• About this task:
Which lines in the records below contain the word "ianuarie"? Copy each of them.

• Dataset records:
──────────────────────────────
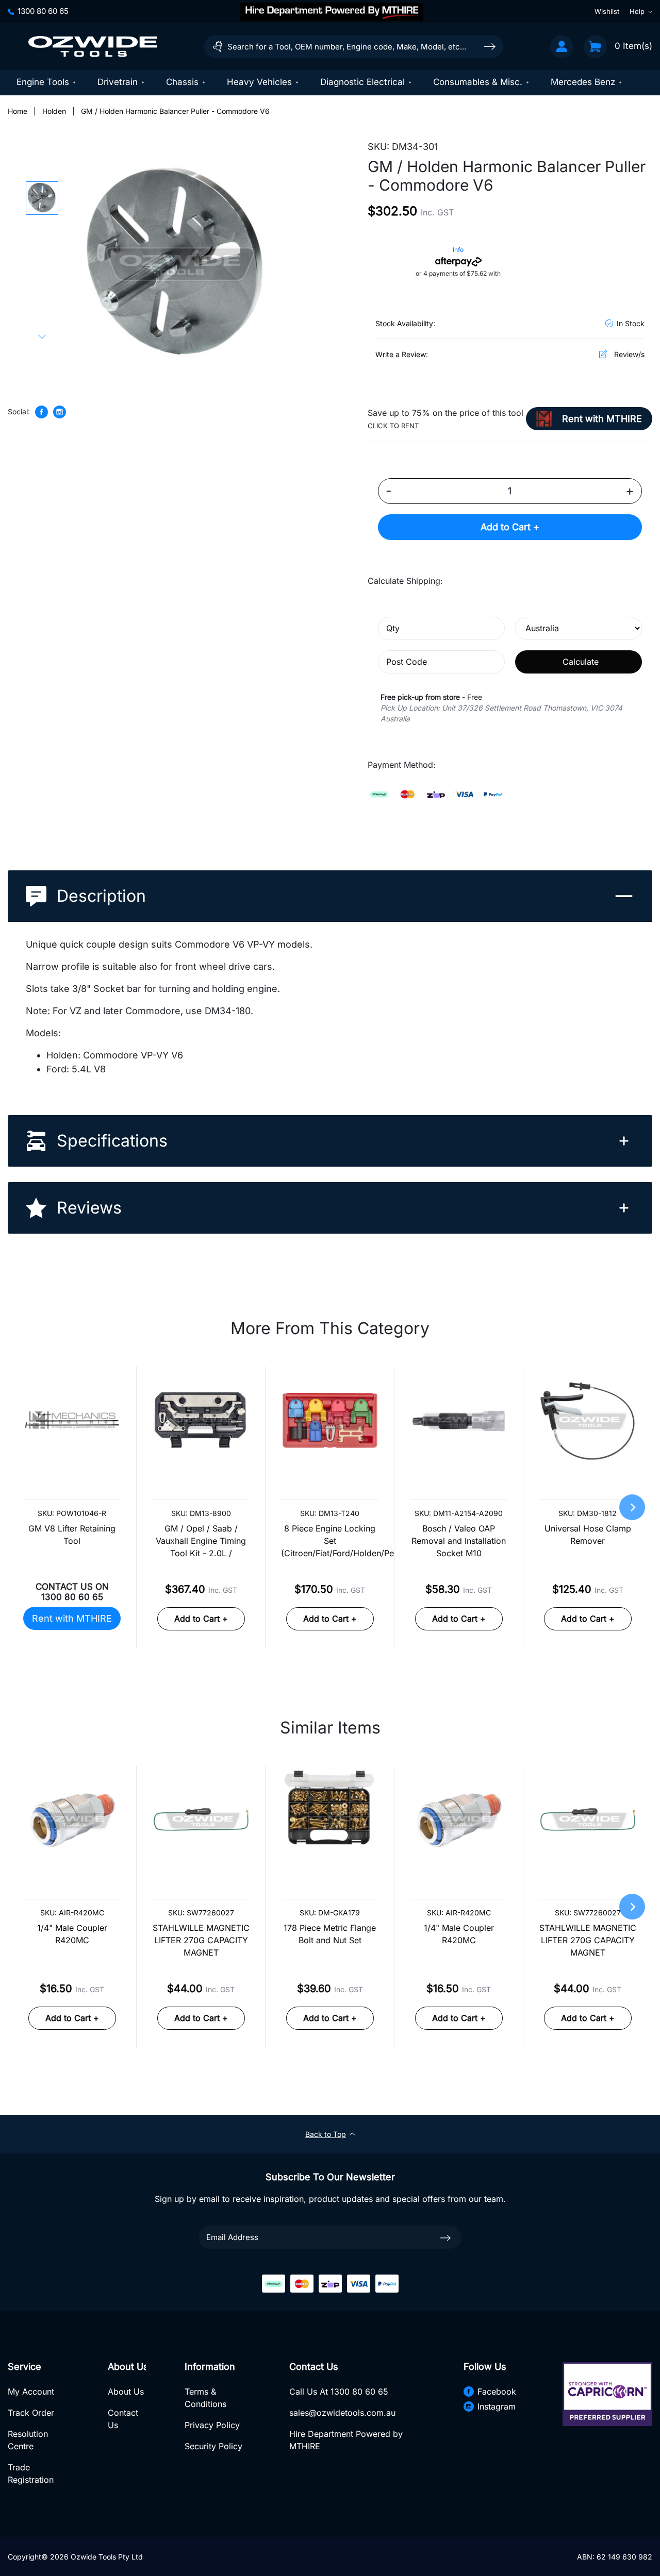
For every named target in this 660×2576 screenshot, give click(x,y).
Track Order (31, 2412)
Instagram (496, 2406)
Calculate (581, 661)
──────────────────────────────
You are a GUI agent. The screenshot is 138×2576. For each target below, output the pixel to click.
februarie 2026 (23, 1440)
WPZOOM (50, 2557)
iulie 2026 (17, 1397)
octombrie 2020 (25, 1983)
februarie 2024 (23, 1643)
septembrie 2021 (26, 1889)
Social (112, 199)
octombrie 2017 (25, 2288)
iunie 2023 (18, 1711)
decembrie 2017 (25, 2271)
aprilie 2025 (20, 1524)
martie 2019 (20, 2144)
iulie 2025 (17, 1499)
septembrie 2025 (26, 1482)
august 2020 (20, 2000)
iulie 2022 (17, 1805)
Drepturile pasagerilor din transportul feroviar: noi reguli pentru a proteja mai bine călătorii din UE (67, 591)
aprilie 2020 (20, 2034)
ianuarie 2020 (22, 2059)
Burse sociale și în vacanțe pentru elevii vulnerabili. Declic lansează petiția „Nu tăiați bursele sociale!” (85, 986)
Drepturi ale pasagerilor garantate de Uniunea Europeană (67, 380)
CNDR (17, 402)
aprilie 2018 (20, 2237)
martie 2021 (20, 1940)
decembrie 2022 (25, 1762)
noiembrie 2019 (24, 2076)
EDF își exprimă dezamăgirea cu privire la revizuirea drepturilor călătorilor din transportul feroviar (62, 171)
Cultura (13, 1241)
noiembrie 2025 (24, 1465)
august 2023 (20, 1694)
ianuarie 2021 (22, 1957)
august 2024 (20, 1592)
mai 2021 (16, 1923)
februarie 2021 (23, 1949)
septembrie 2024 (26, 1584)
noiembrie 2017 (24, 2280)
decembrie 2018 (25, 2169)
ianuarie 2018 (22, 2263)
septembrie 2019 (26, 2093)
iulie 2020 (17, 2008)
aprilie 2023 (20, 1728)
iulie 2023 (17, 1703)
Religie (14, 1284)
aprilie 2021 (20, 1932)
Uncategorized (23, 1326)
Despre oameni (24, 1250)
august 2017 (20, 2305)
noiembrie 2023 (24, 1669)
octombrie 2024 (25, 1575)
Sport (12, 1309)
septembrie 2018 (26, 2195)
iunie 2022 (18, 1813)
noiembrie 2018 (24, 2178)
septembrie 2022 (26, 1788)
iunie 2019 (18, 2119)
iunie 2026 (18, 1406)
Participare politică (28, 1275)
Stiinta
──────────────────────────────
• Solution to the problem:
ianuarie 2020 (22, 2059)
ianuarie 2021 (22, 1957)
ianuarie 2018 (22, 2263)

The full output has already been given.